Every entry is to be transcribed as it stands. Images stay out.
━━━
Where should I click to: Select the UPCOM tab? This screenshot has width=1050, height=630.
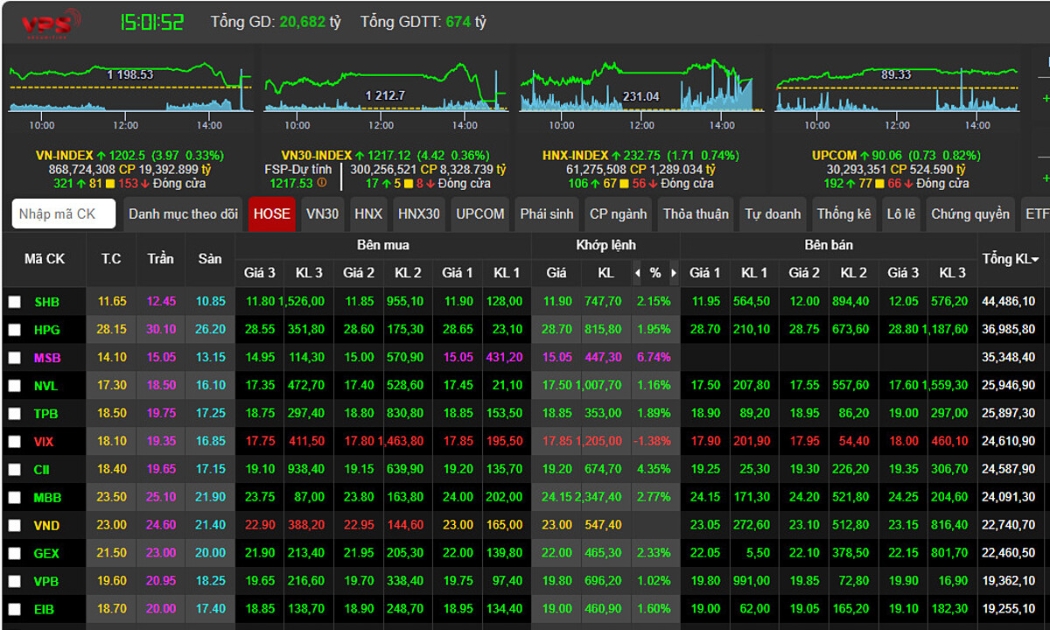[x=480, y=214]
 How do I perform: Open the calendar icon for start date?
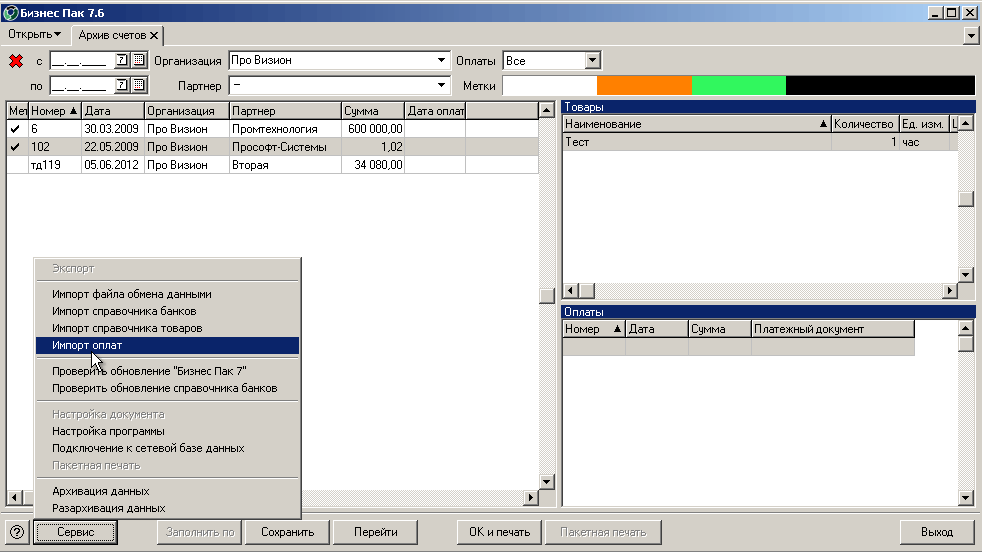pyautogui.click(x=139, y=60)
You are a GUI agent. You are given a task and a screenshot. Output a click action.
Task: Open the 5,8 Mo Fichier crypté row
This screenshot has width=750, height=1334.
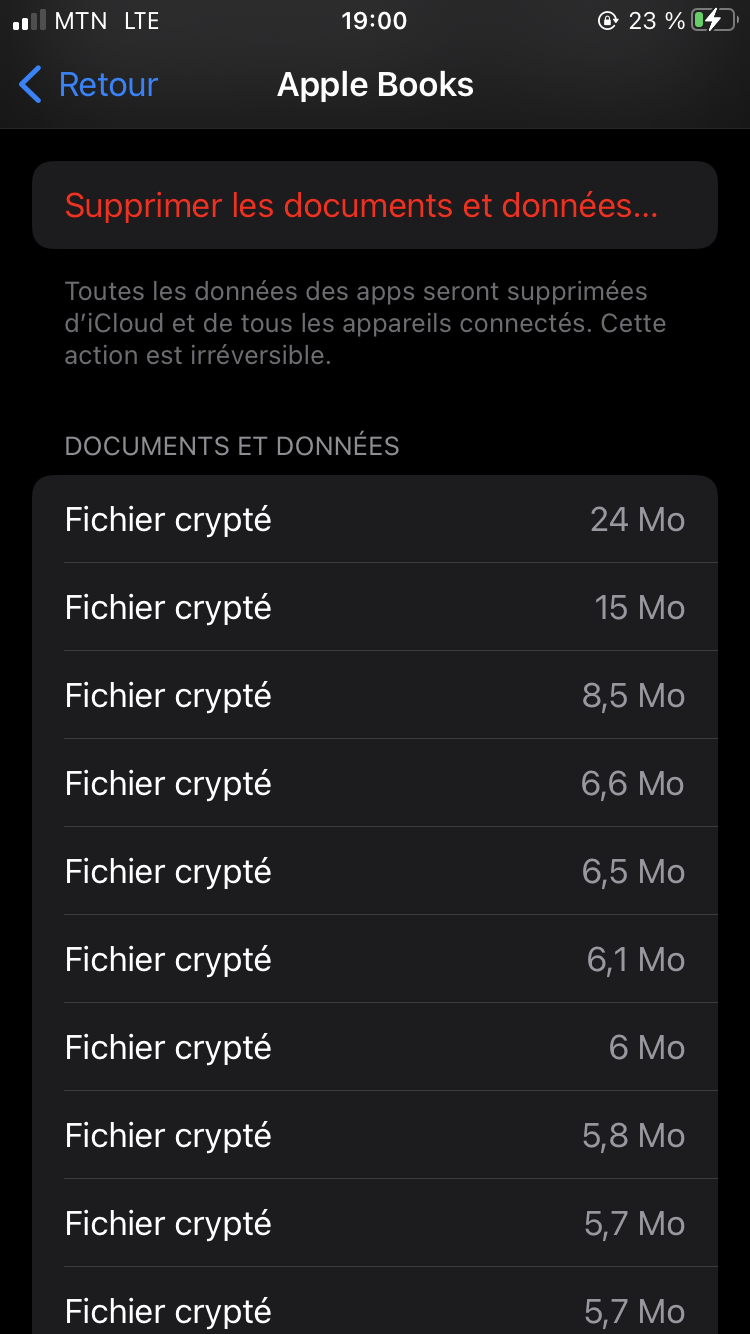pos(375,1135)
━━━
● **Task result**:
Where should I click to: Select the UPCOM tab? This screenshot has width=1050, height=630.
[x=480, y=214]
 How do I perform: Open the calendar icon for start date?
pyautogui.click(x=139, y=60)
You are a GUI agent. You are given a task and a screenshot. Output a click action.
Task: Open the 5,8 Mo Fichier crypté row
This screenshot has width=750, height=1334.
pos(375,1135)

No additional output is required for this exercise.